> _Exercise objective_
What you return must be exactly the lines running from the one with "News & Politics Jokes (103, 1541)" to the end of the data below, inclusive, and nothing more.

> _Supplied material_

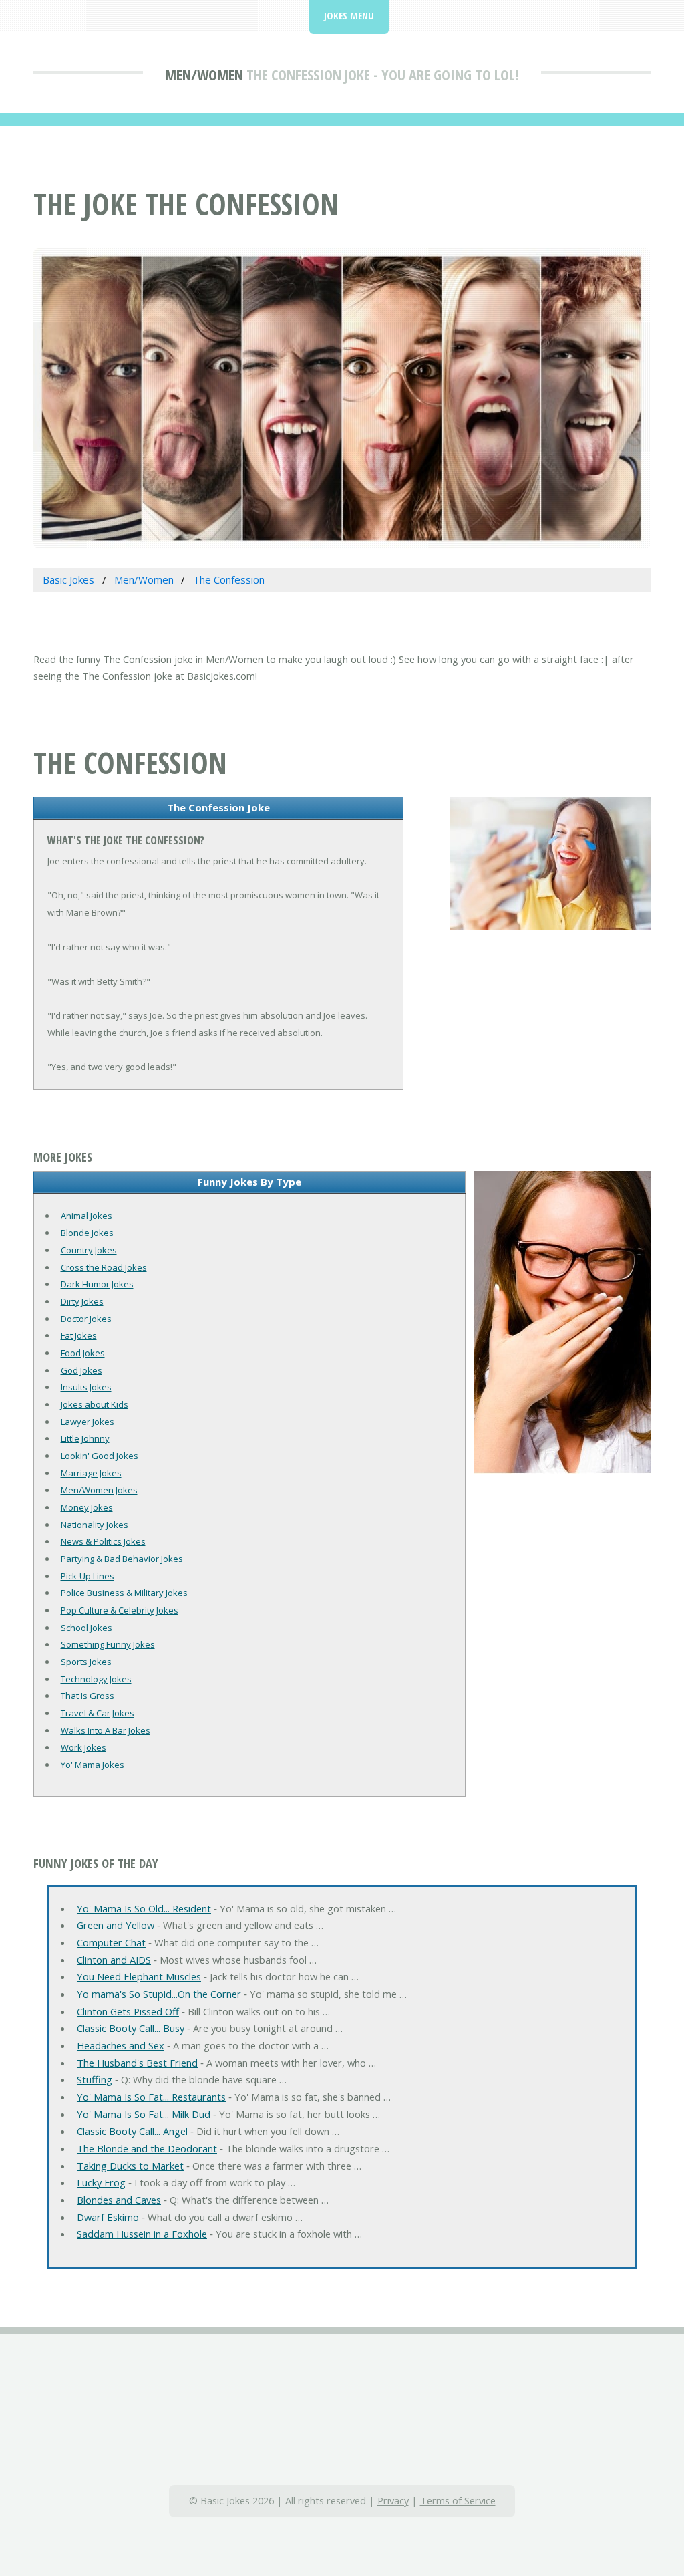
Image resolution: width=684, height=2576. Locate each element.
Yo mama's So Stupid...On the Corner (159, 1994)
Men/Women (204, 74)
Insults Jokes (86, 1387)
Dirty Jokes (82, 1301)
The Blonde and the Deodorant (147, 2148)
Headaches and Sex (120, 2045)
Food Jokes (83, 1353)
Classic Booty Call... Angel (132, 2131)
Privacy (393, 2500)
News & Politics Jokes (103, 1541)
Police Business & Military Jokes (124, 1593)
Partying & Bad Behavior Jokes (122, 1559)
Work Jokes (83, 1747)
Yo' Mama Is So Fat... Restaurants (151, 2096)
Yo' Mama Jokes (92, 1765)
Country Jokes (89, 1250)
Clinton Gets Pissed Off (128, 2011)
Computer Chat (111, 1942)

> _Response to this exercise_
News & Politics Jokes (103, 1541)
Police Business & Military Jokes (124, 1593)
Partying & Bad Behavior Jokes (122, 1559)
Work Jokes (83, 1747)
Yo' Mama Is So Fat... Restaurants (151, 2096)
Yo' Mama Jokes (92, 1765)
Country Jokes (89, 1250)
Clinton Gets Pissed Off (128, 2011)
Computer Chat (111, 1942)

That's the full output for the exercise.